[[ Data supplied, beginning ]]
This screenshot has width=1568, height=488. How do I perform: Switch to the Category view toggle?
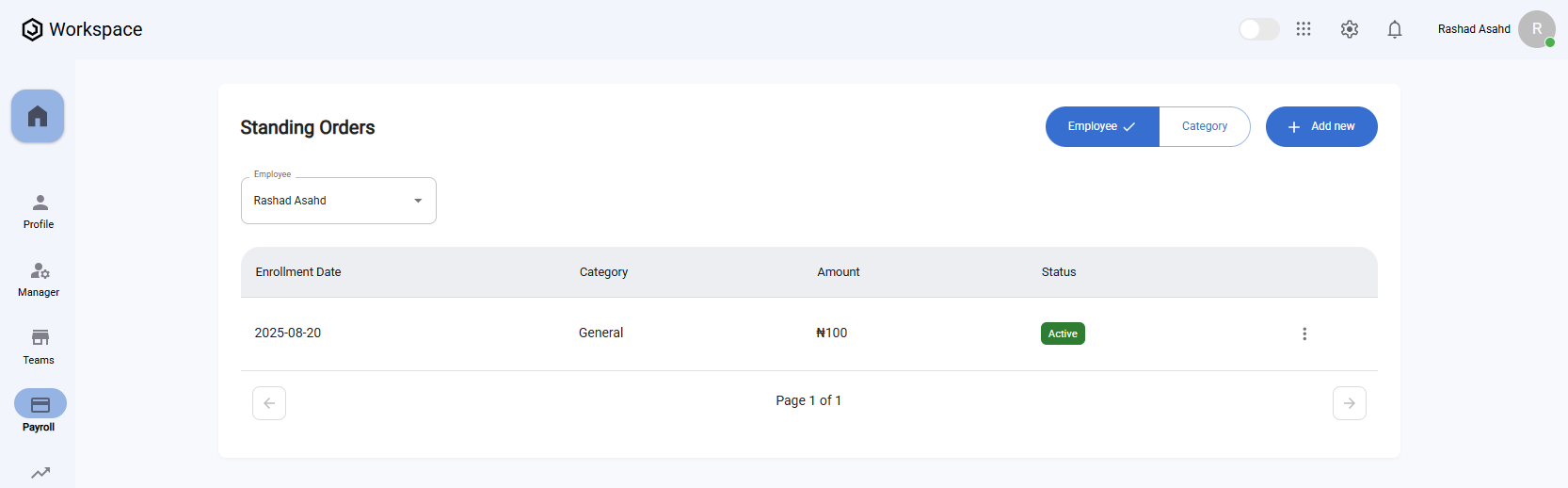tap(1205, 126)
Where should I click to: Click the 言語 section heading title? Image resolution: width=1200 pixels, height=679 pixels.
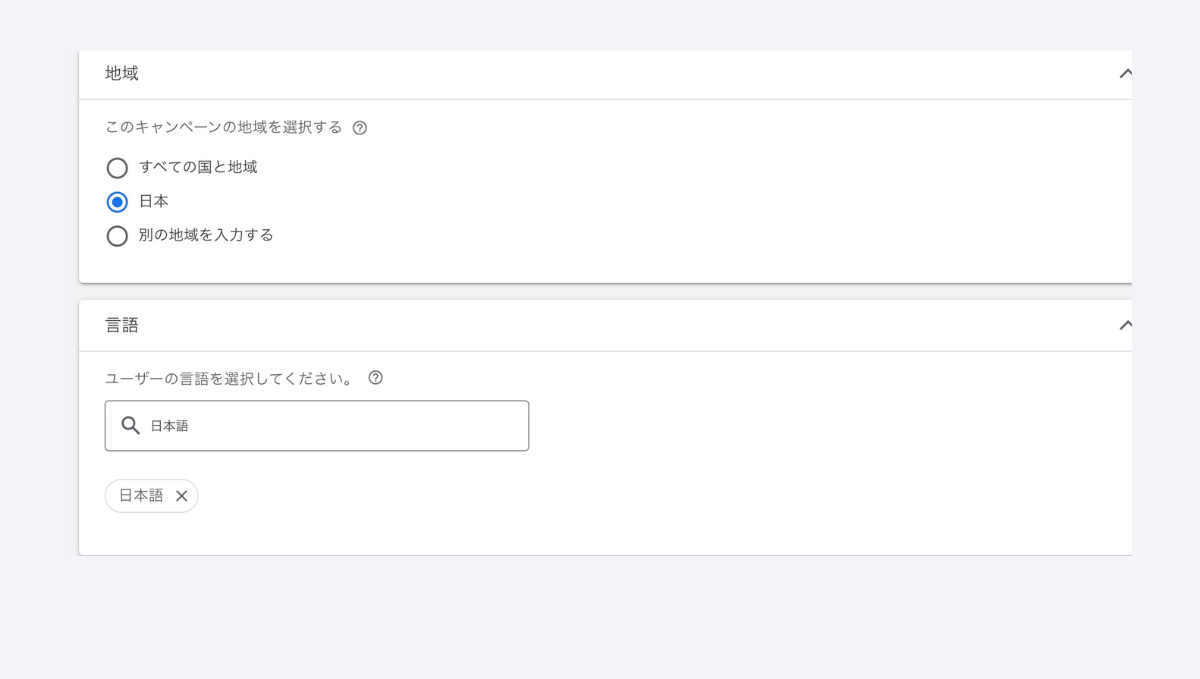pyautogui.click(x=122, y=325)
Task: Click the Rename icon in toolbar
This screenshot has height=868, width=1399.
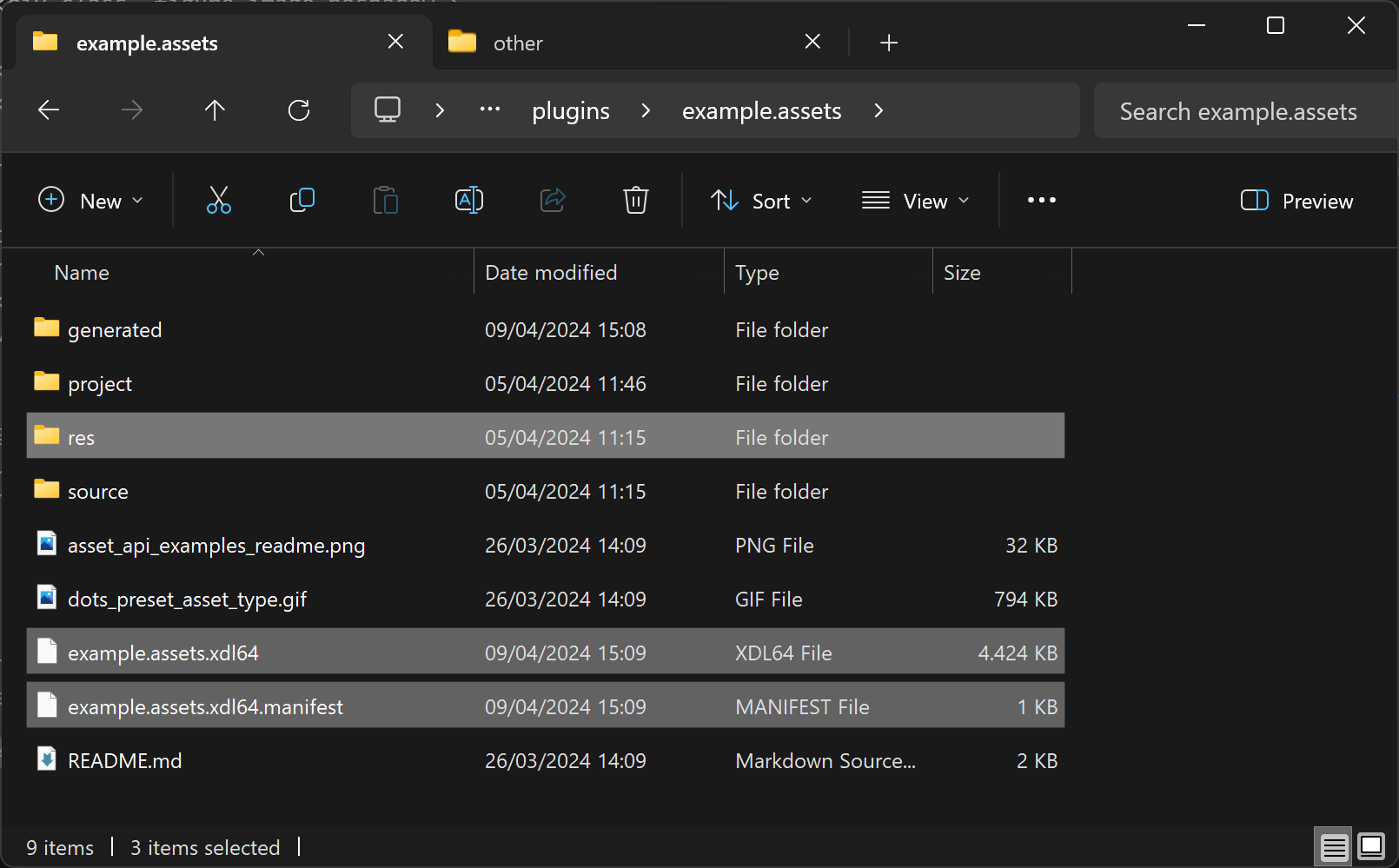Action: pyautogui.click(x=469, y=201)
[[ Data supplied, end ]]
[[ Data supplied, beginning ]]
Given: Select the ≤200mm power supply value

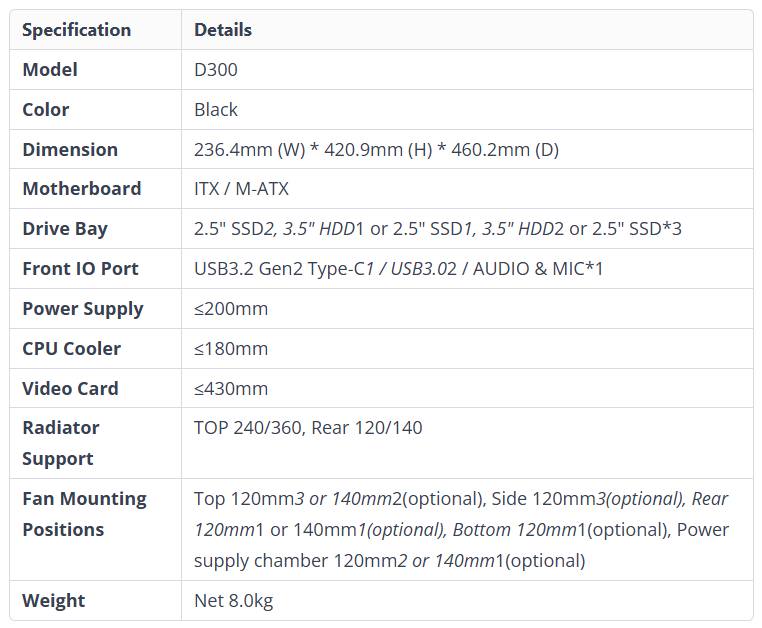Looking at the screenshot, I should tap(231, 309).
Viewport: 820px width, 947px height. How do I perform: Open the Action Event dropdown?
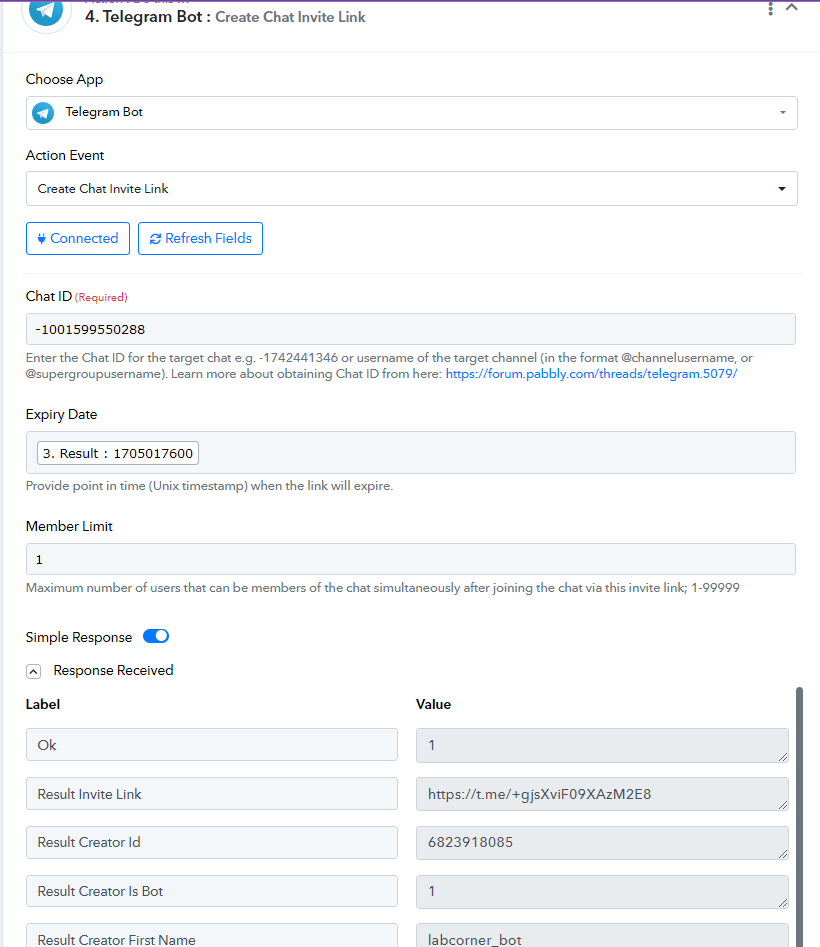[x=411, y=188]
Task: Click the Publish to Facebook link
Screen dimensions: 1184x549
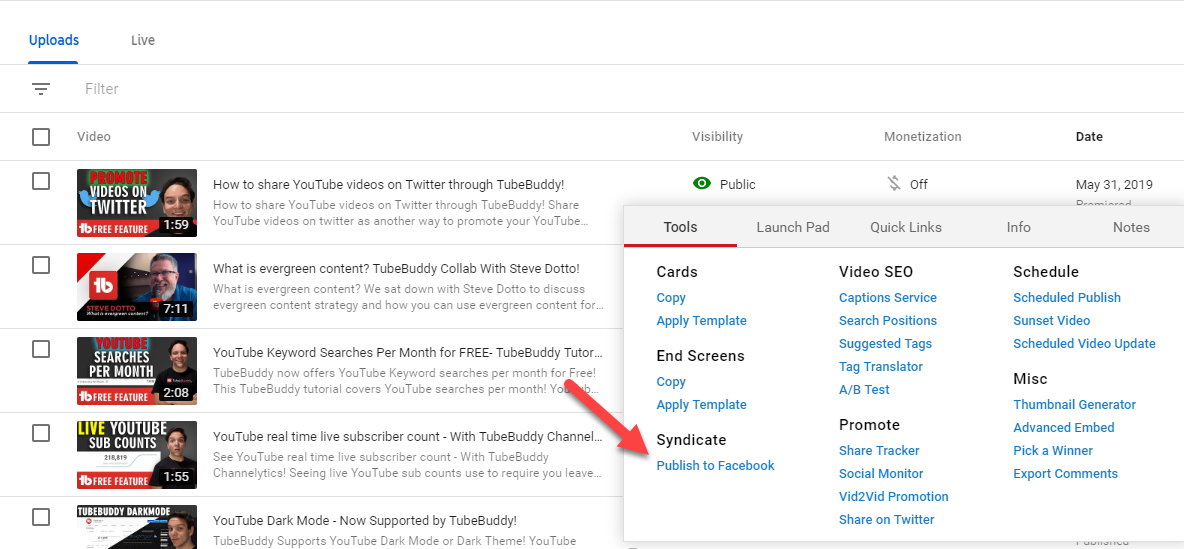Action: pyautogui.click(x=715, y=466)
[[ Data supplied, end ]]
### [Exercise]
What lines in the listing above hold the string "Task"? List them.

### [Worked solution]
Task: Click the Rename icon in toolbar
Task: Click the Publish to Facebook link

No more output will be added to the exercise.